- [DATA FOR PROCESSING]:
==============================
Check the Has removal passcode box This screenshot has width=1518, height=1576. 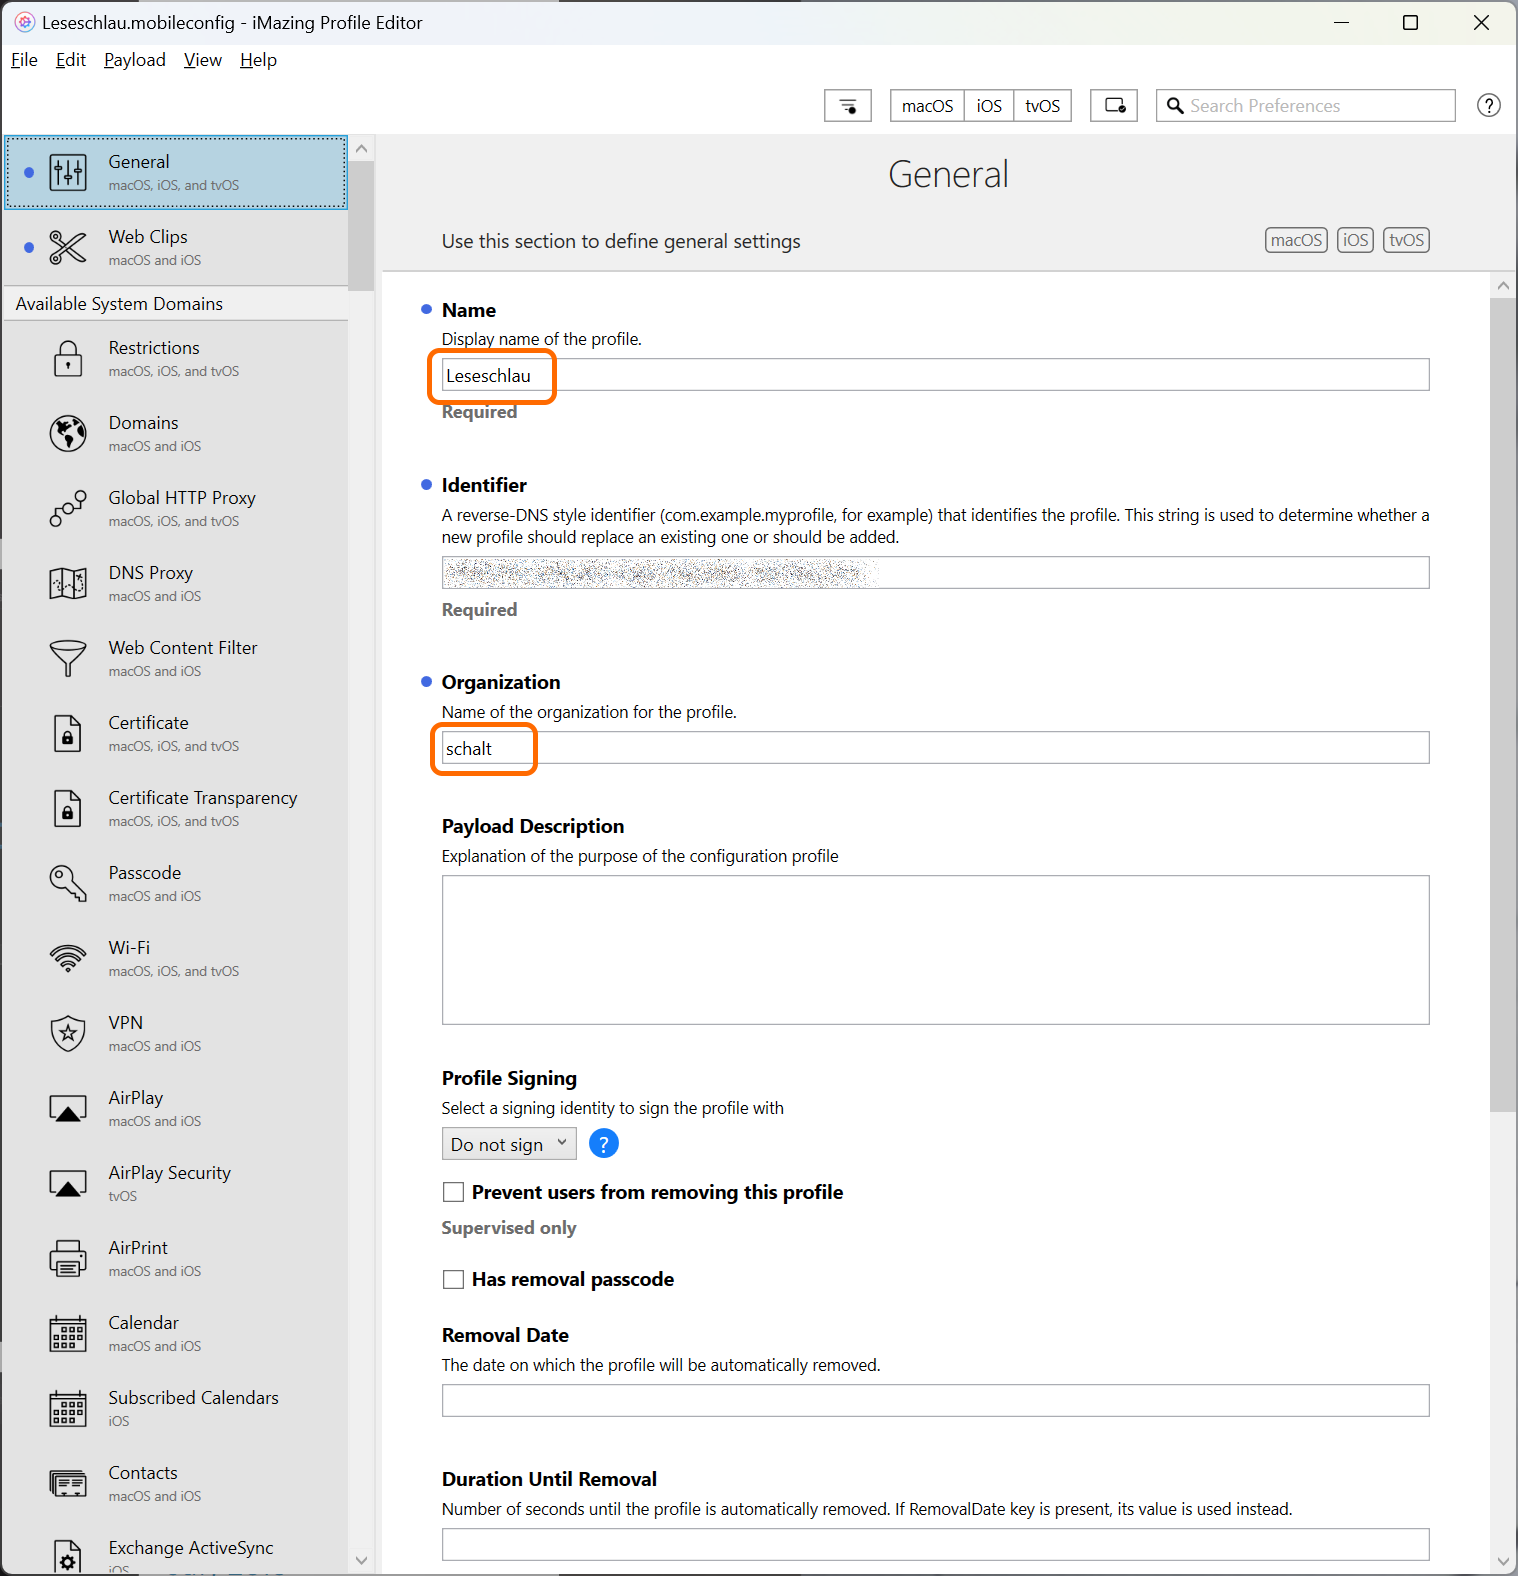[454, 1279]
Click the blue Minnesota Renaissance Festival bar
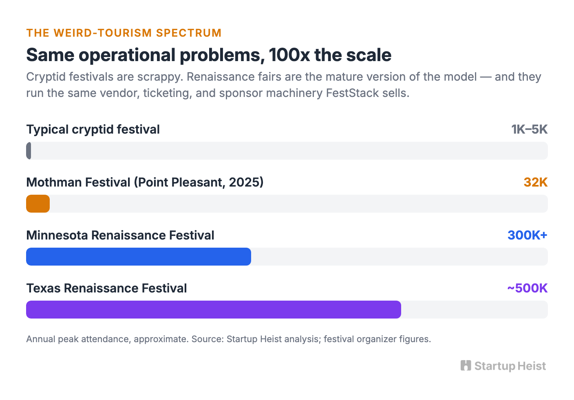 tap(139, 257)
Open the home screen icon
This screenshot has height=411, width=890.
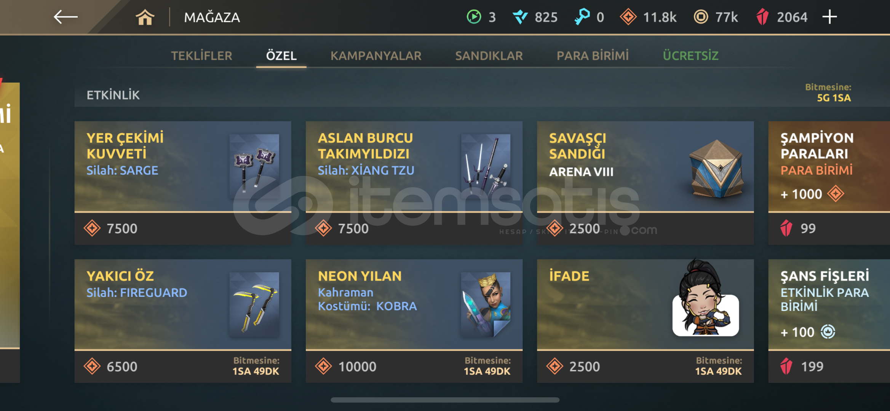coord(145,18)
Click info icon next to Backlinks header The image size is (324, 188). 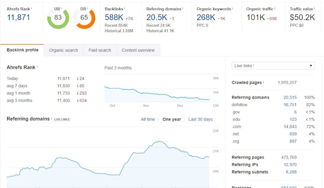click(125, 8)
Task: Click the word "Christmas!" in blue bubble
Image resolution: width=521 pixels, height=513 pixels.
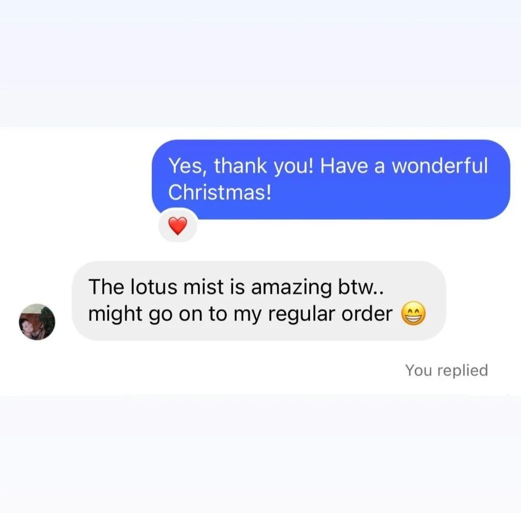Action: (x=220, y=192)
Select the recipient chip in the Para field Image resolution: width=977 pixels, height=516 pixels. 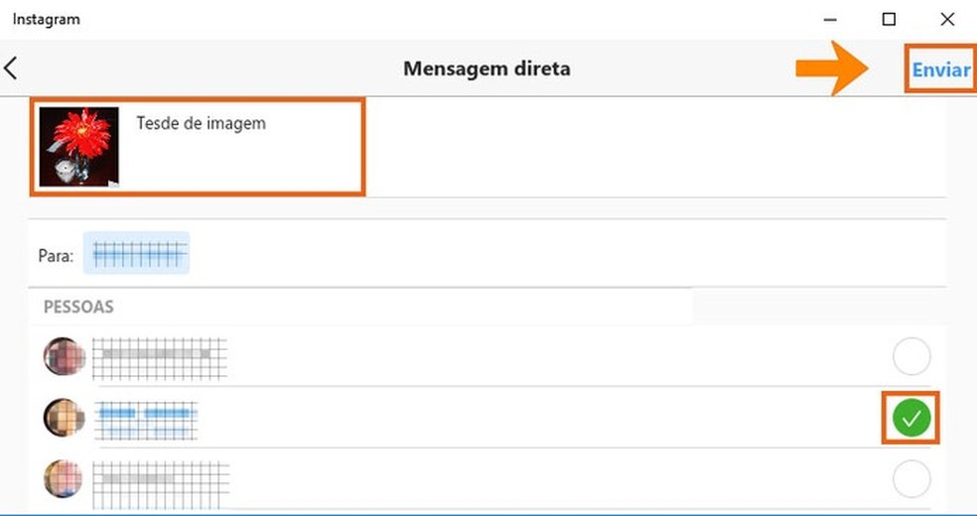click(136, 254)
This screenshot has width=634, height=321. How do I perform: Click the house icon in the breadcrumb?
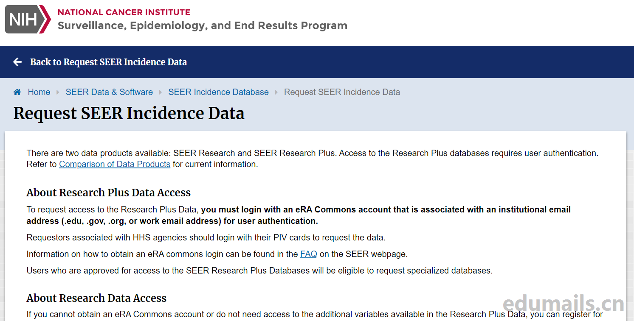[x=17, y=92]
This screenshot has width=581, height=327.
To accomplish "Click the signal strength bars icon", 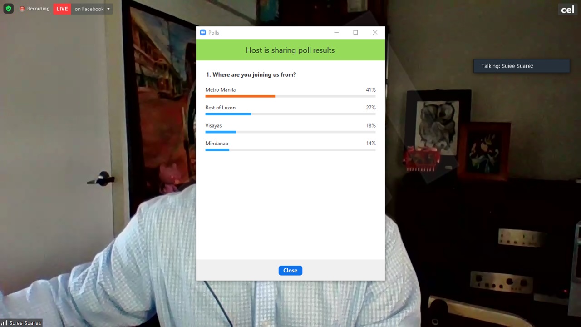I will (x=5, y=323).
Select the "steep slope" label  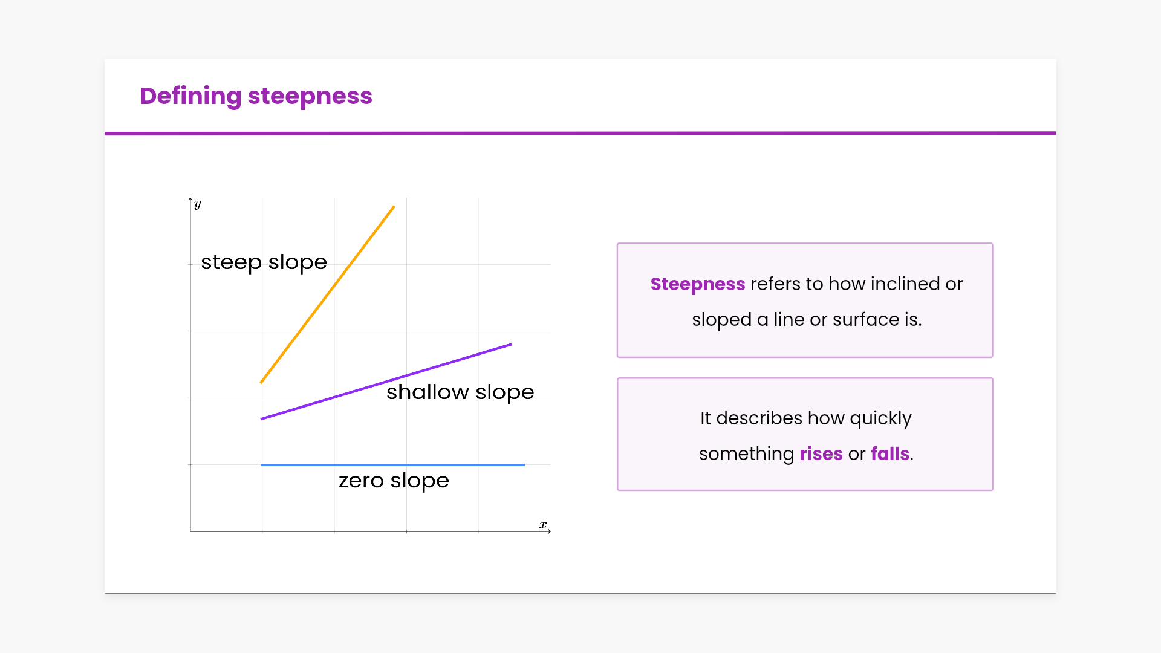click(x=264, y=262)
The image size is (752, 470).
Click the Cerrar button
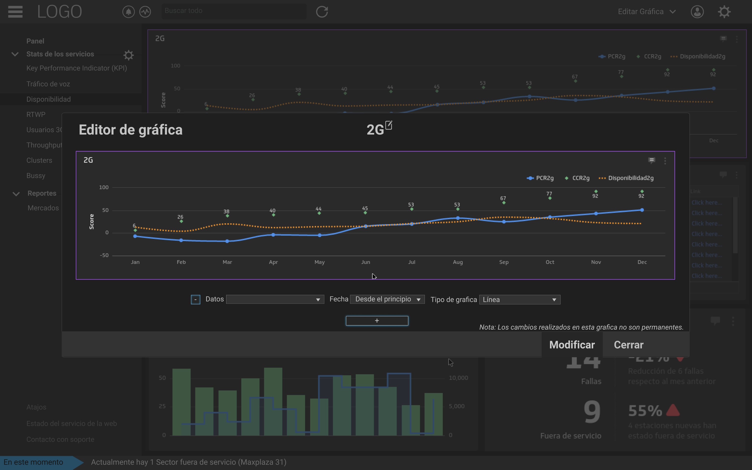pyautogui.click(x=628, y=345)
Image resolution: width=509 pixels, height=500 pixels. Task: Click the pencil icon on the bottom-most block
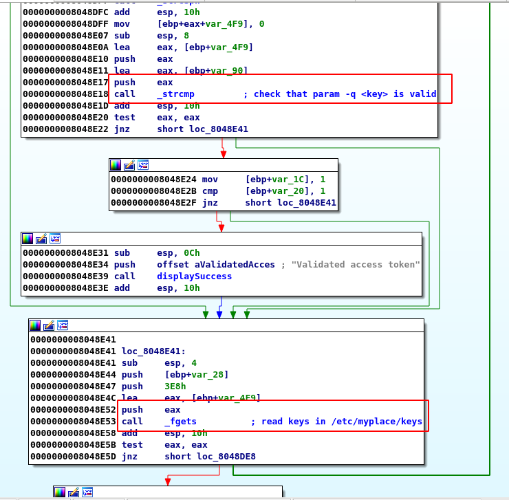[x=74, y=492]
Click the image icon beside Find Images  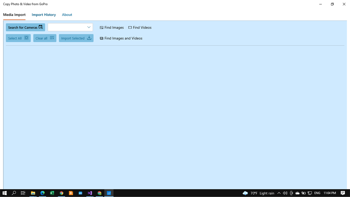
==============================
- [PROBLEM]:
Pick out each line above that contains the string "Task", and copy every one of them in full.

- [WRITTEN ANSWER]:
Task: Click the word "Christmas!" in blue bubble
Image resolution: width=509 pixels, height=500 pixels. Task: Click the pencil icon on the bottom-most block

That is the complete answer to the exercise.